Hi Jin,
I apologize for the delayed response. I spent quite a bit of time trying to
reproduce
the case, and given the passage of time, it wasn't easy to refine the testing.
Fortunately, you can see the results here.
https://godbolt.org/z/Mc8veW7oT
Using GCC version 14.2.0 should allow you to replicate the issue. If all goes as
expected, you will encounter a "Segmentation fault (core dumped)."
By disassembling the binary, you'll notice the presence of "vsetvli
zero,zero,e32,m4,ta,ma",
which is where the problem lies, just as I mentioned previously.
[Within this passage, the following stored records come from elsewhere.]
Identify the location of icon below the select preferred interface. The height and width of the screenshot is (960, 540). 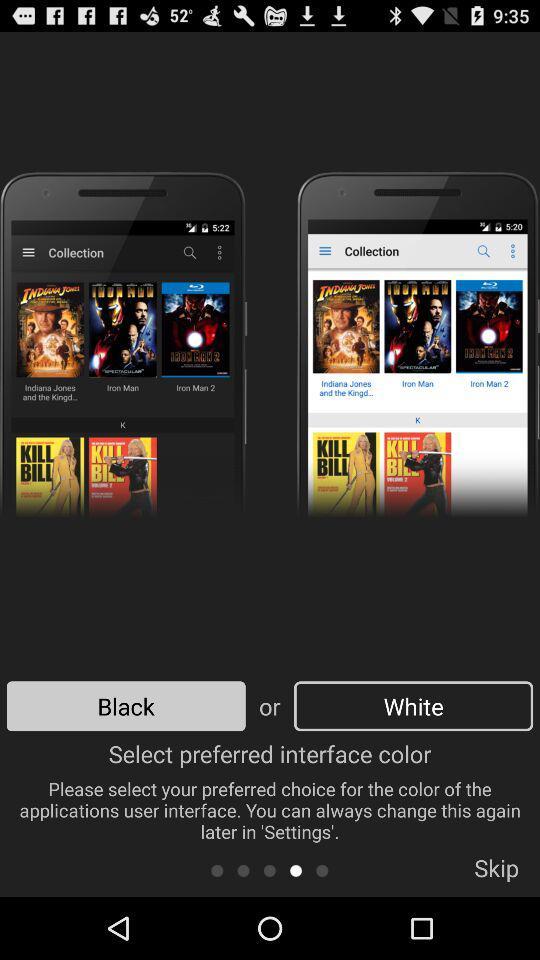
(216, 869).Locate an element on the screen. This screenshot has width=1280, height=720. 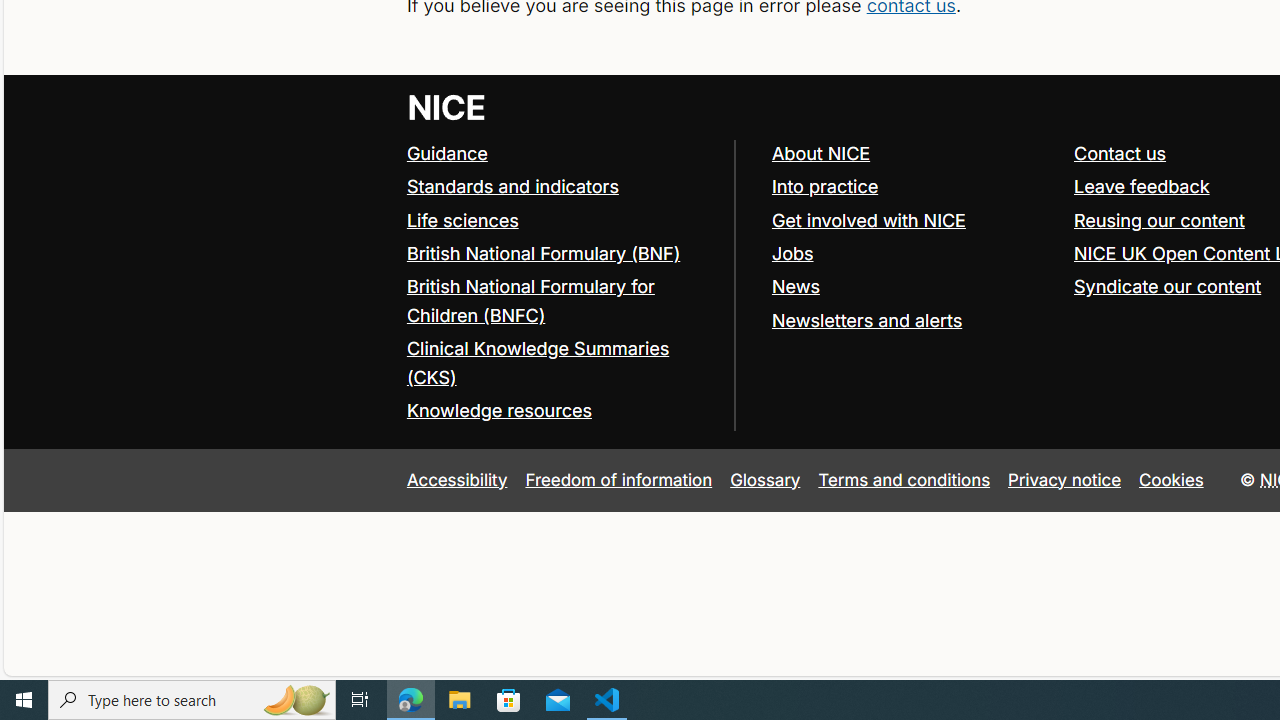
'Accessibility' is located at coordinates (455, 479).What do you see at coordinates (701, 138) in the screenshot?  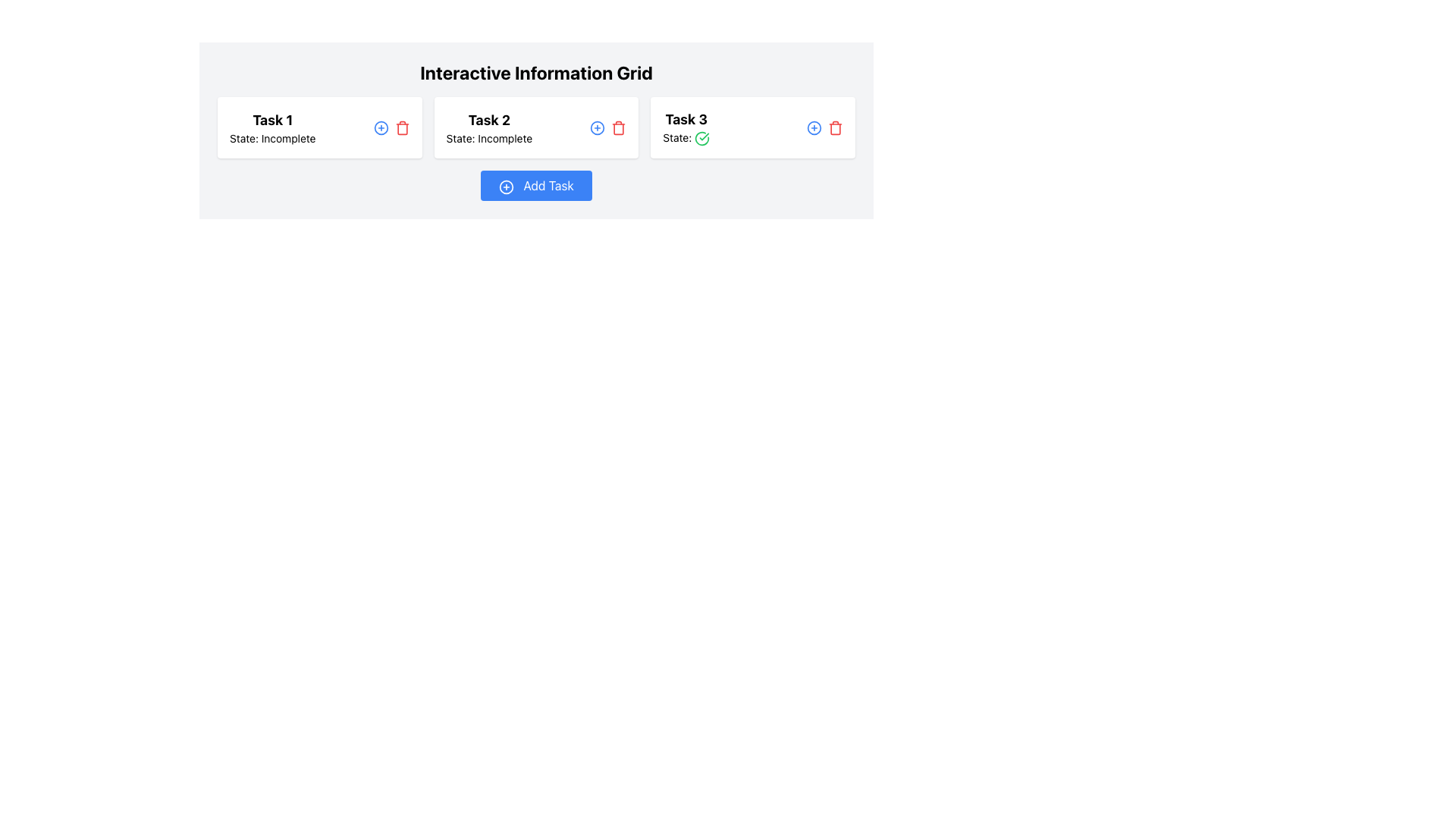 I see `the circular green icon located in the third task card labeled 'Task 3', positioned to the left of the '+' icon` at bounding box center [701, 138].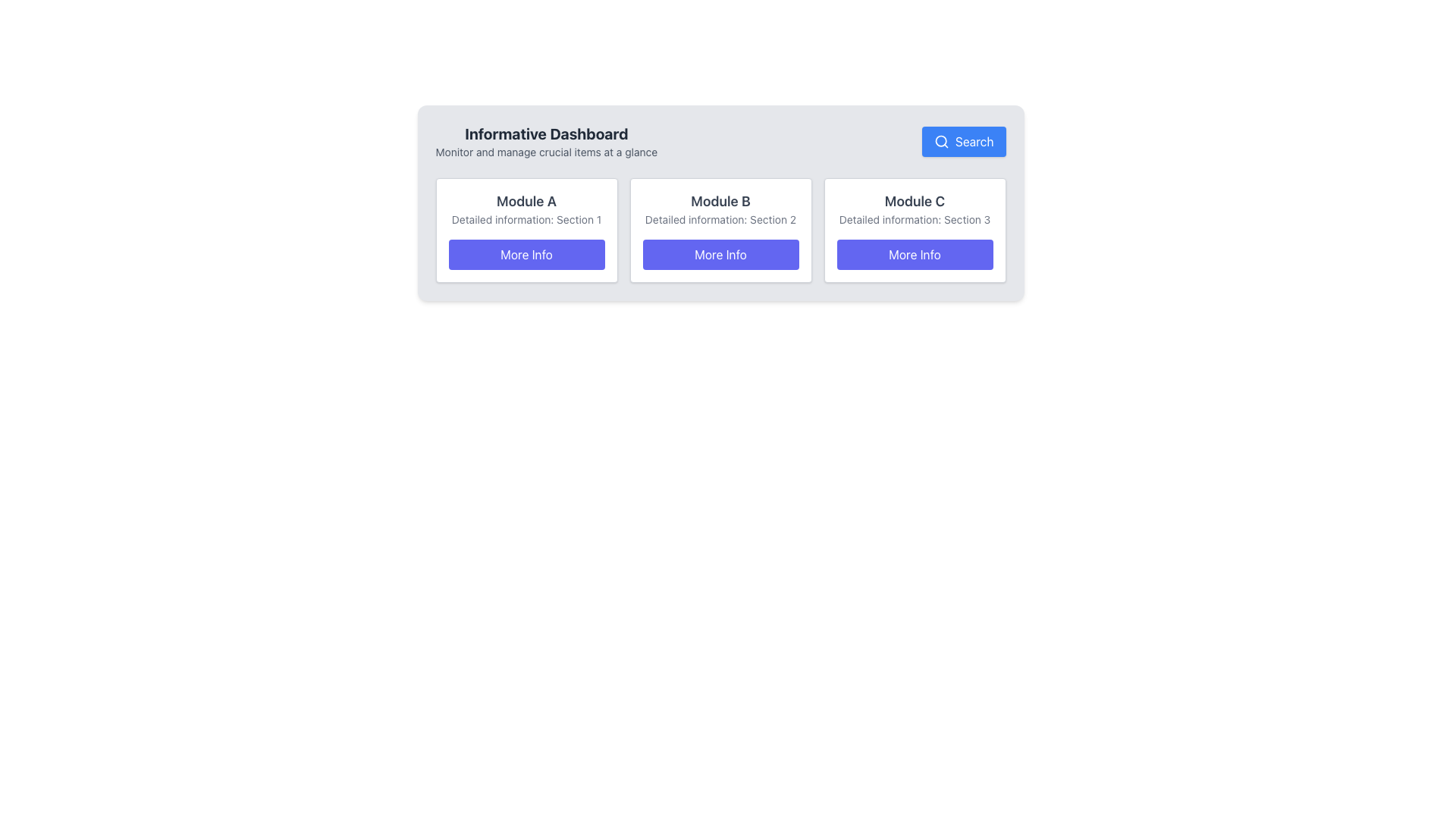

Thanks for the full example, this is helpful but it still required some more
digging on my side.
I realize now how you came to your conclusion and why you wrote the test that
way.
In QEMU there is a segfault (but no illegal instruction) on
vloxei16.v v8,(t2),v8.
I'm not really sure why yet because vtype and vl are OK. Most likely we
corrupted something before.
On the BPI, however, the more useful information is a SIGILL on
vfmv.s.f v12,fa5.
That's because we do
vsetvli zero,zero,e16,m4,ta,ma
...
vsetvli zero,zero,e8,m2,ta,ma
...
vsetvli zero,zero,e32,m4,ta,ma
The last vsetvl changes the SEW without adjusting LMUL, so changing SEW/LMUL
and VLMAX which is not allowed for vsetvl zero, zero, ...
Subsequently, VILL is set and we SIGILL on the next vector instruction.
So I'd say QEMU should emit a SIGILL here. I'm preparing a QEMU patch for
that.
With your patch the last vsetvl becomes
vsetvli zero,a5,e32,m4,ta,ma
When setting a new VL it is permitted to change SEW/LMUL even though it's not
desirable as we don't need to change VL.
With my patch the vsetvl becomes
vsetvli zero,zero,e32,m8,ta,ma
which doesn't change SEW/LMUL or VL and I think that's what we want.
As summary: Before your patch we only changed SEW which caused a VLMAX-changing
vsetvl, your patch works around that by adjusting the ratio without touching
LMUL. But that still leaves us with PR117955 where the ratio is "correct" but
invalid.
Given all this, I think the only way to fix this is to re-use/copy the vsetvl
information from either prev or next (as in my patch).
I'm going to change bug-10.c into a run test, add the test you last provided as
a run test as well as well as your reduced test from PR117955.
--
Regards
Robin